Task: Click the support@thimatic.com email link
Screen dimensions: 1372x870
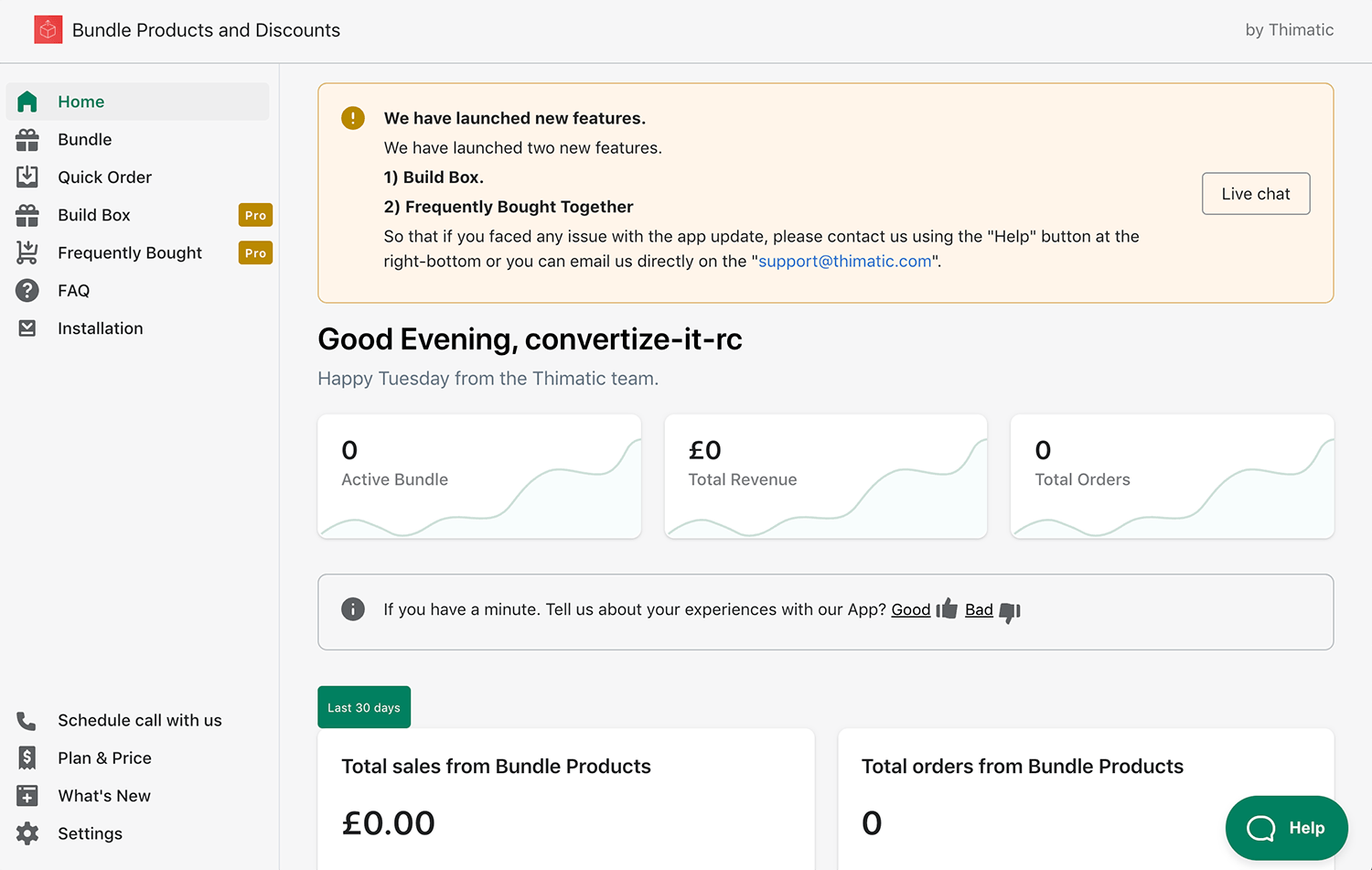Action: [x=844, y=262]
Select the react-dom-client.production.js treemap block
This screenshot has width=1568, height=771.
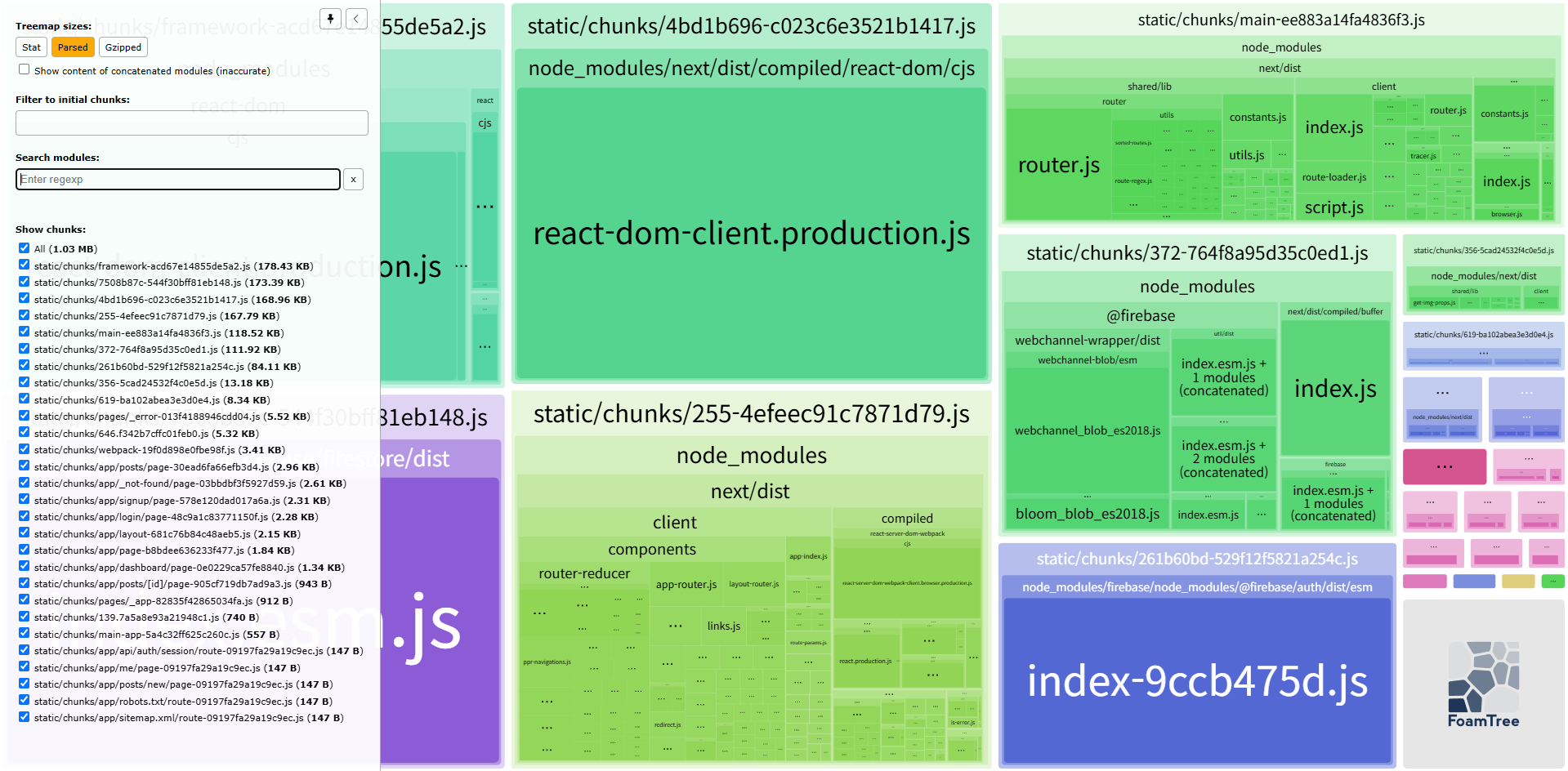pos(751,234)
■ ■ ■ ■ ■
◆ **AIM OF THE EXERCISE**: An exact retyping of the entries, without images, is the required answer.

◆ **TASK OUTPUT**:
Task: Click the support@thimatic.com email link
Screen dimensions: 1372x870
Action: [x=844, y=262]
Select the react-dom-client.production.js treemap block
This screenshot has width=1568, height=771.
pos(751,234)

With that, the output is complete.